France has confirmed its first Ebola case linked to the current outbreak after a doctor tested positive for the deadly virus.
Health officials said the medic had returned from a humanitarian mission in the Democratic Republic of Congo (DRC) – which has been the epicentre of the current outbreak – before the positive test.
The patient, who is in mainland France, is said to be in a stable condition but has been isolated to prevent a spread of the virus – caused by the rare Bundibugyo strain – that has killed close to 300 people since May.
Officials maintain that the risk to the general European population is low, however contact tracing efforts are underway as they scramble to identify anyone who may have been exposed through contact with the doctor.
The outbreak in the DRC was declared an international health emergency by the World Health Organisation on May 17.
Since then, this is the second time a patient has been treated for the virus in Europe, after an American doctor who contracted Ebola in the DRC was flown to Berlin for treatment in May.
The spread has been largely restricted to the DRC and neighbouring Uganda, with official figures showing there have been more than 1,000 cases and more than 260 deaths recorded.
However Oxfam warned last week the true scale of the outbreak could be far greater than these numbers suggest amid fears the virus is spreading ‘undetected’.
While the exact numbers remain disputed, the charity said that a lack of resource in Ituri – the region in northwestern DRC with one of the highest number of cases in the outbreak – may be allowing the virus to spread without detection.
The current outbreak is one of the fastest-spreading since the 2014 outbreak which was linked to more than 28,000 cases and 11,000 deaths across West Africa.
WHO director-general Dr Tedros Adhanom Ghebreyesus warned last month that the health response was not keeping pace with the speed of the outbreak.
He said: ‘We are urgently scaling up operations, but at the moment the epidemic is outpacing us.’
The first case was detected in May but there are fears that it may have been circulating for months beforehand.
All flights to and from Bunia, the capital of the Ituri region, have been grounded, though travel in and out of some other parts of the DRC is still permitted.
The Foreign Office advises against travelling to large parts of the DRC, particularly eastern provinces – such as Ituri – affected by the Ebola outbreak and conflict which has raged since 2022.
Experts believe the virus may have already spread to other nearby nations, such as South Sudan, though there have been no official cases reported.
In previous Ebola outbreaks, the virus has killed more than half of those infected, many of whom died due to internal bleeding and organ failure.
It is feared that the Bundibugyo strain, which currently has no vaccine, can kill at a similar rate.

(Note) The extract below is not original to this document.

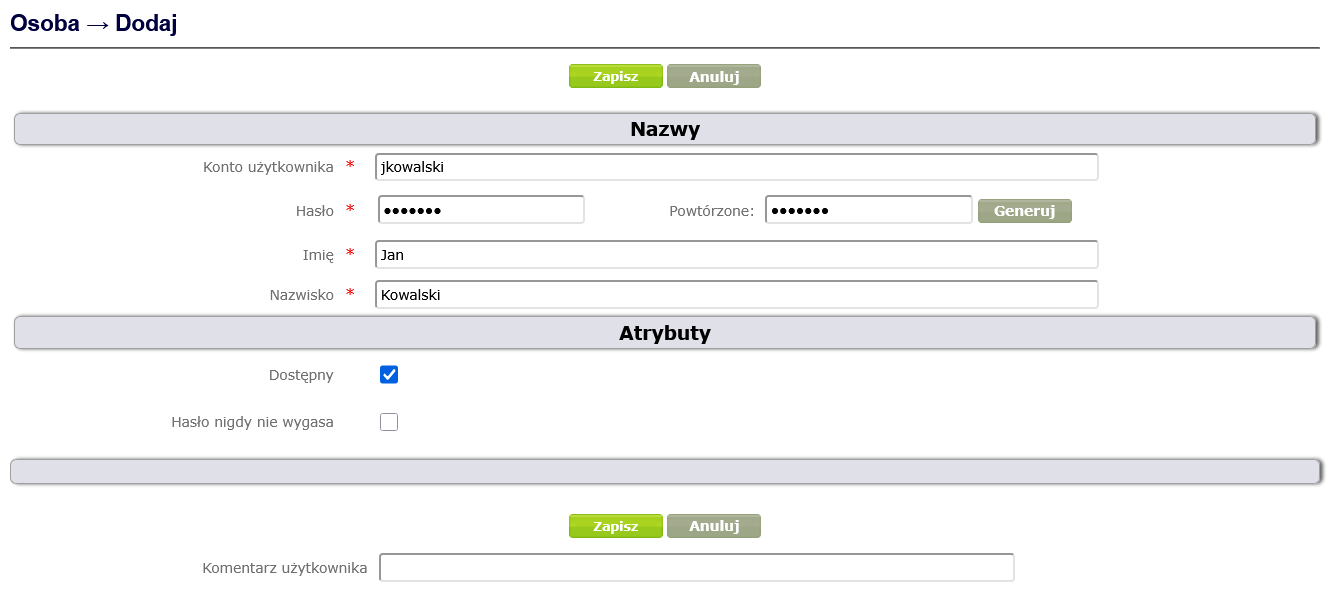Click the Dostępny label text
This screenshot has width=1330, height=598.
tap(301, 375)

Experts have warned that without protection, the virus will almost certainly continue to spread and kill.
Oxfam warned just one in five health facilities in Ituri has access to the necessary amount of clean water, which is ‘the first line of defence against transmission’ of the virus.
Oxfam said this raises ‘fears that the true scale of the outbreak is underestimated’.

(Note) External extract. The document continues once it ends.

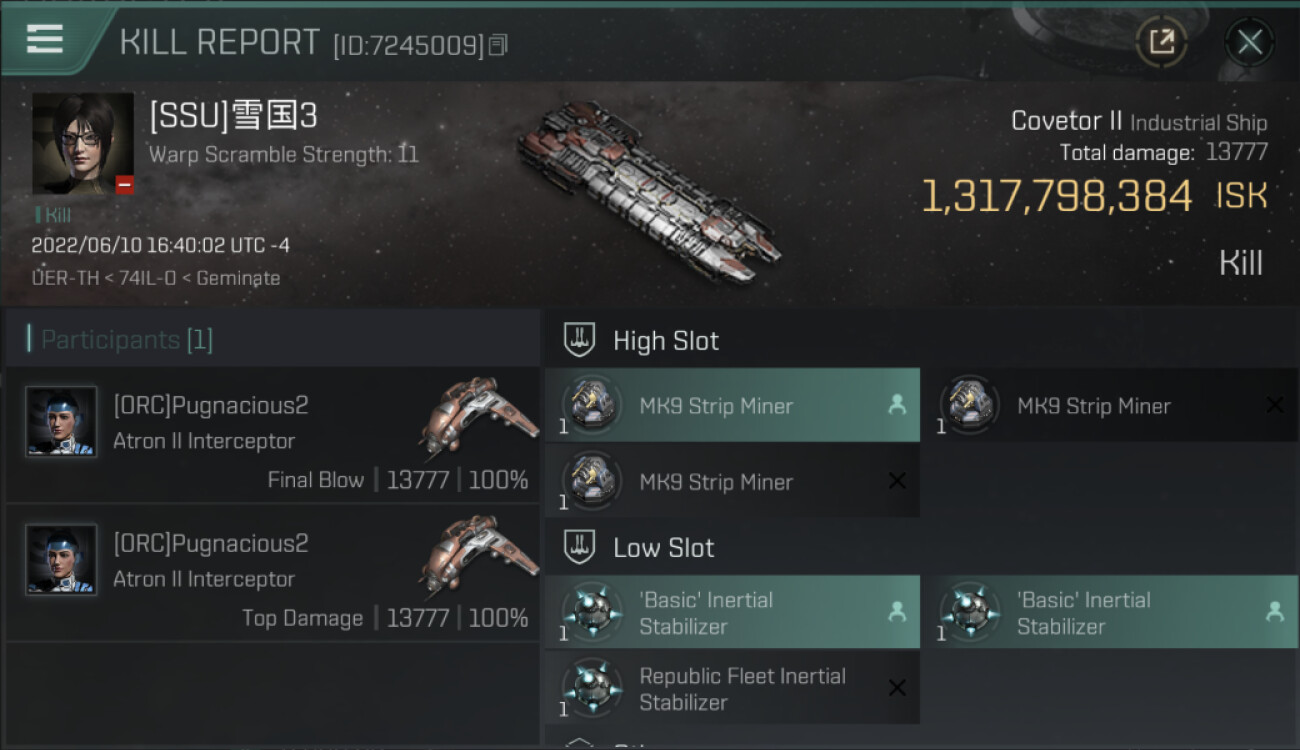Click the destroyed MK9 Strip Miner X icon

1274,405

On top of this, they claimed frontline health workers also cannot access ‘basic protective equipment’ – adding that these ‘conditions are hampering efforts to contain the spread of the virus’.

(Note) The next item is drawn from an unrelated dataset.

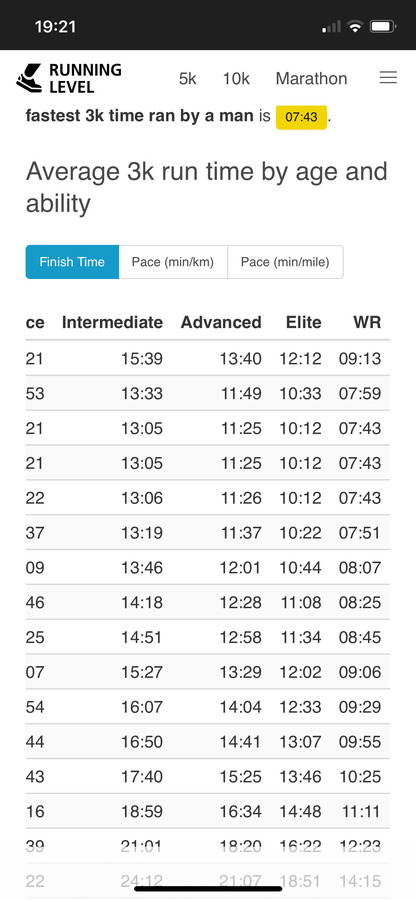The height and width of the screenshot is (900, 416).
Task: Click the yellow 07:43 highlighted time
Action: pyautogui.click(x=301, y=117)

Manel Rebordosa, a field response coordinator for Oxfam in Ituri, said: ‘Water – the absolute first line of defense in any public health emergency – is simply not available.’
Oxfam’s concerns also stretched to the lack of contact tracing in the region. In the current outbreak, contact tracing is reaching just 43 per cent of known contacts, almost half the rate of the 2018 to 2020 Ebola outbreak in the same region.
There are also troubling statistics surrounding access to healthcare in eastern DRC. The charity claim that more than 70 facilities have been destroyed, leaving just 0.2 doctors for every 1,000 people.
Worryingly, the situation shows no signs of improving, as global funding to the DRC has been cut by almost half to around £1billion – the lowest figure in a decade.
For weeks there have been concerns that the virus could become a global issue.
Before the case was recorded in France, fears were sparked when suspected cases appeared in Brazil, Italy and Austria in recent weeks – though those tests ultimately came back negative.
The US’s health protection agency declared that the current outbreak could become the largest on record, while NHS staff have also been told to prepare for a potential outbreak on British shores.